Agarré un cancrillo y me lo llevé a los
labios. Absorto aún por esa luna. Busqué a rip van winkle en el fondo de mis
bolsillos sin hallar más que pelusa y restos de pañuelos descosidos. Apuré el
paso entonces, acordándome de Manu, y me tropecé con una raíz reseca y mustia
que asomaba como un asa de la tierra ya muy vieja y descuajeringada. No me
torcí el tobillo por tutatix, y por estos reflejos felinos y afilados que no sé
de dónde me vienen.
Doblé el recodo con las rodillas
renqueantes y fue entonces cuando me topé con el calcinado y humeante solar al
que se había visto reducido el patio trasero de al. Un pedazo de carne chamuscada
en medio de las brasas era todo lo que quedaba del pobre pobre viejo al, como un
lúgubre homenaje a las piezas de res molida que, a pocos metros de donde yacía,
él mismo cocinaba.
Manu estaba sentado un tanto más allá,
encogido y curvo como un coatí con la mirada desorbitada. Entre sus dedos
temblorosos, rip van winkle dormitaba con una sonrisa torpe y joroschó, y la espiga
de marzo ahí ensartada, y con orejas de liebre.
Abandoné la gasetta a la mañana siguiente y
agarré un avión a cabo plátanos, donde me albergué en el jardín de un dedón
samantino y bolnoyo con una barba plateada que me ofreció cobijo y lectura hasta
que me aburriera o se me secara el clinamen.
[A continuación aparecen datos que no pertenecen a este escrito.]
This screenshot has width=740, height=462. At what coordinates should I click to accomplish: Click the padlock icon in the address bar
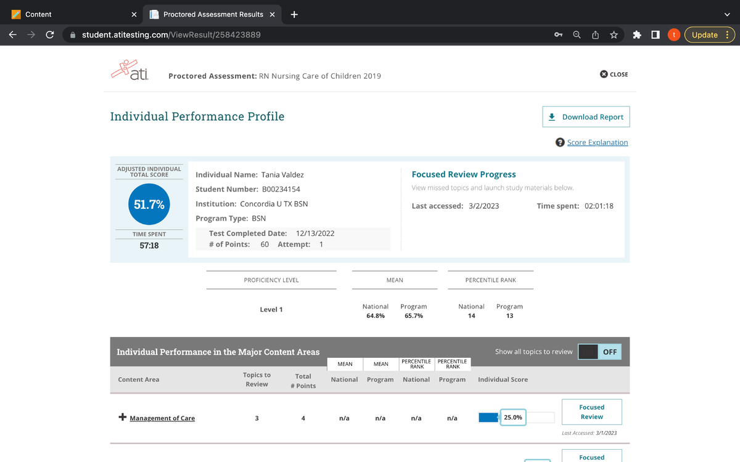click(x=73, y=34)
Y desde entonces que no me he vuelto a
quejar más que de un dolor de muelas que arrastro desde que universo garcía me
sacudió con su minutero el día del hunyadi gras, y de estas cervicales
agarrotadas de tener el codo en alto.
Ya no quedan ni las cenizas de al, y jamás he
vuelto a probar un bocado de esa hamburguesa tan de esa época como era su
hamburguesa jamaica; ni yo ni nadie, pues ya no hay chef que la ofrezca en su
carta.
Y de Manu, pues sólo sé que regresó al
sándwich sin su pipa y con un perenne antojo de potasio y anacardos. No tengo
la menor idea de qué intrigas se traerá entre manos, ese bribón de tez
rubicunda; ni de qué hará allá, en su san lundo propio, con los pulmones
transparentes como una pecera entre las costillas.